____ Exercise data
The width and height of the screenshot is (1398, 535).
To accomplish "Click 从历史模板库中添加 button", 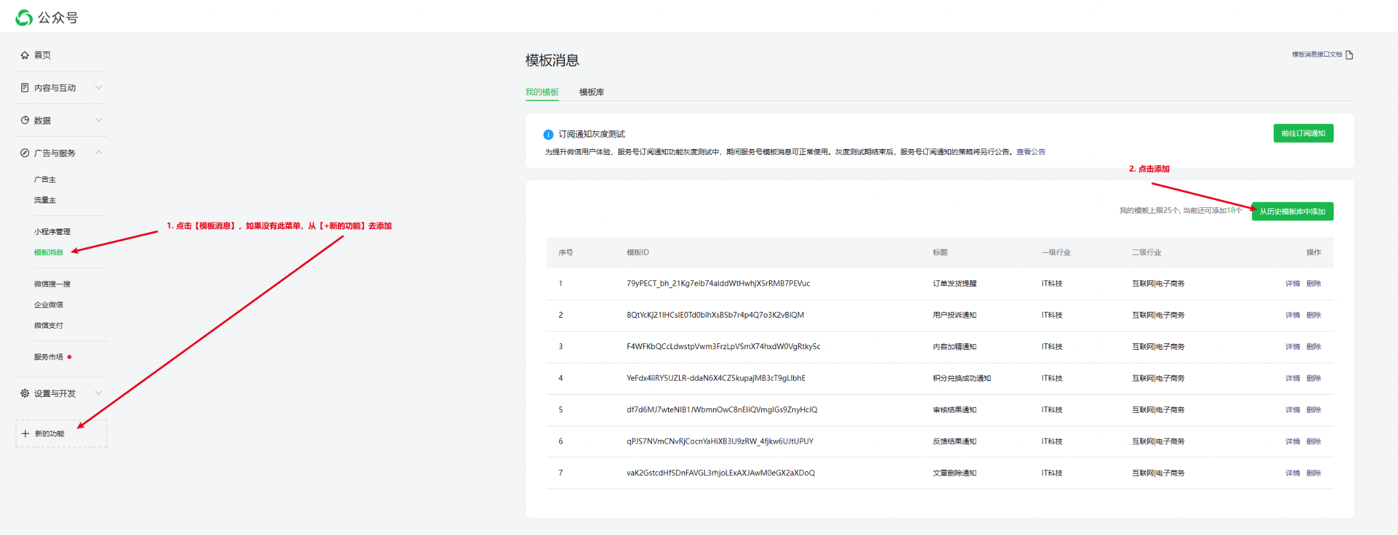I will [x=1292, y=212].
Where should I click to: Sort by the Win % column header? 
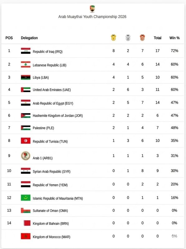[x=174, y=38]
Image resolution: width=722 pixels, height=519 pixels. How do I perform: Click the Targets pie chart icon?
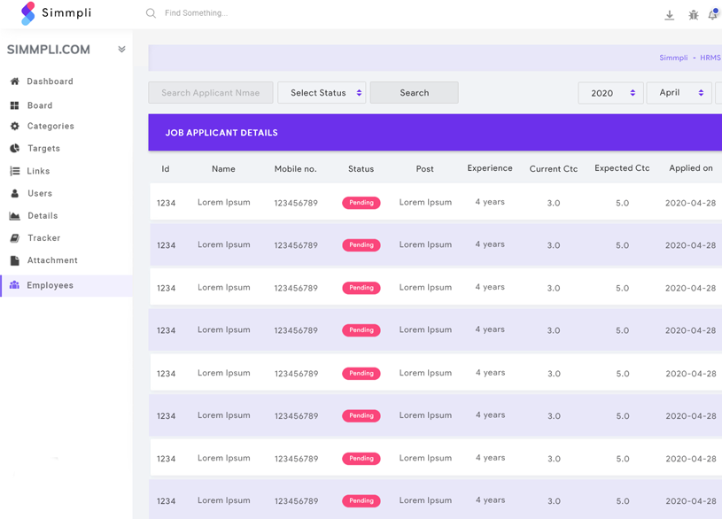[x=15, y=149]
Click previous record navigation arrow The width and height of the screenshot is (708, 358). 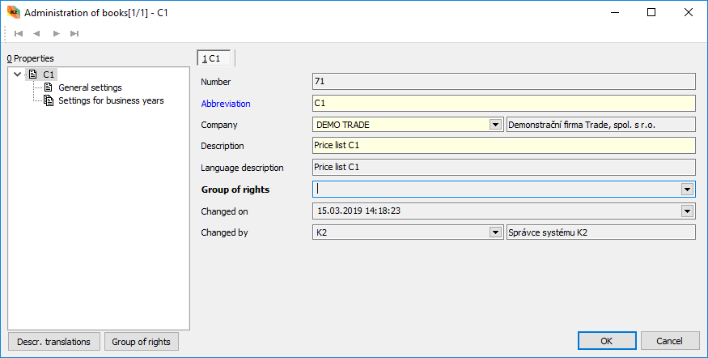click(36, 33)
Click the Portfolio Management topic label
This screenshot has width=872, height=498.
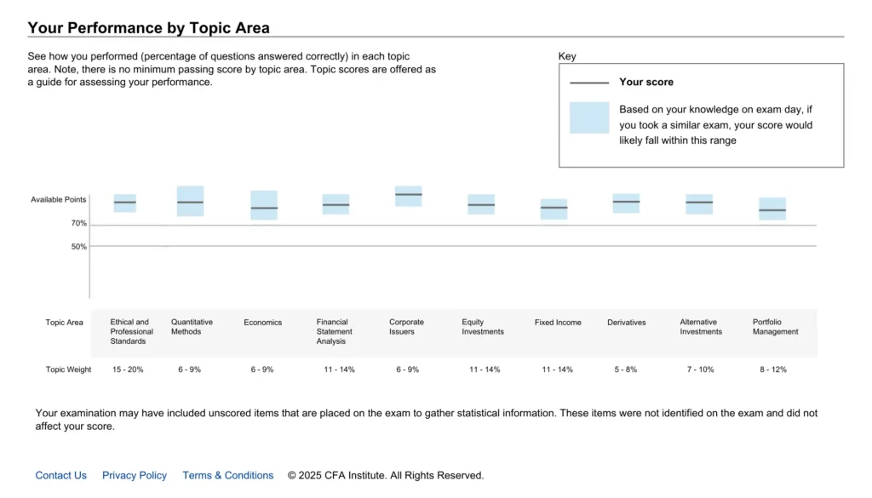point(775,327)
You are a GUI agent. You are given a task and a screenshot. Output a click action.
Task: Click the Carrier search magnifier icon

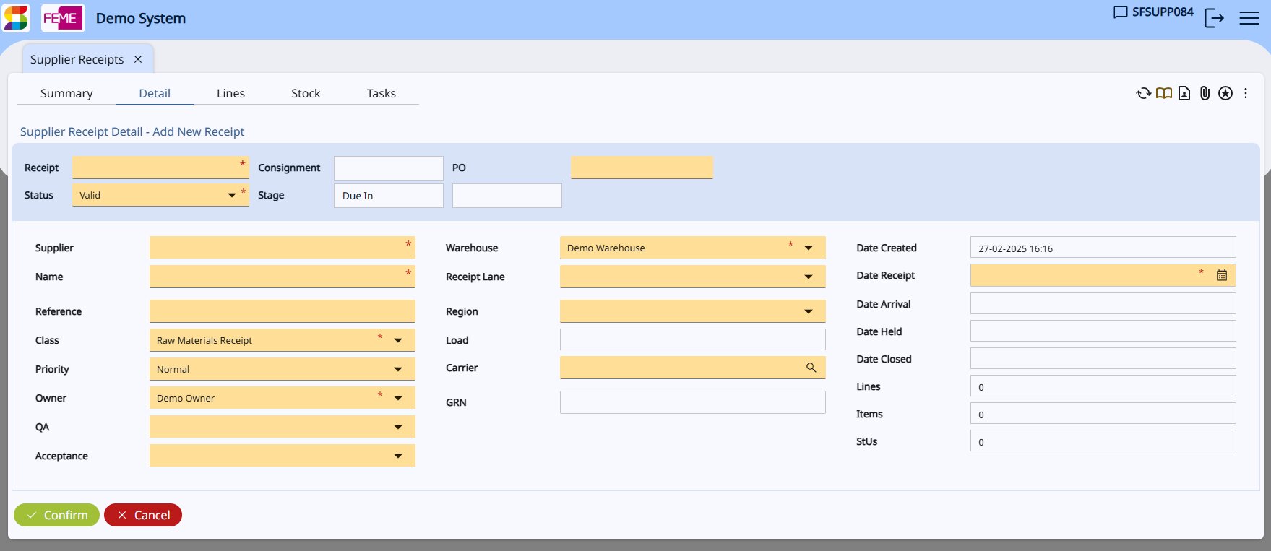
________
§ **Task to complete**: Start with the line that holds "Click the Portfolio Management topic label" and retype each line through the last one in the data, exactly and without pictures.

§ **Result for this exercise**:
Click the Portfolio Management topic label
This screenshot has width=872, height=498.
point(775,327)
You are a GUI agent. You are given a task and a screenshot. Output a click action.
Task: Click the Carrier search magnifier icon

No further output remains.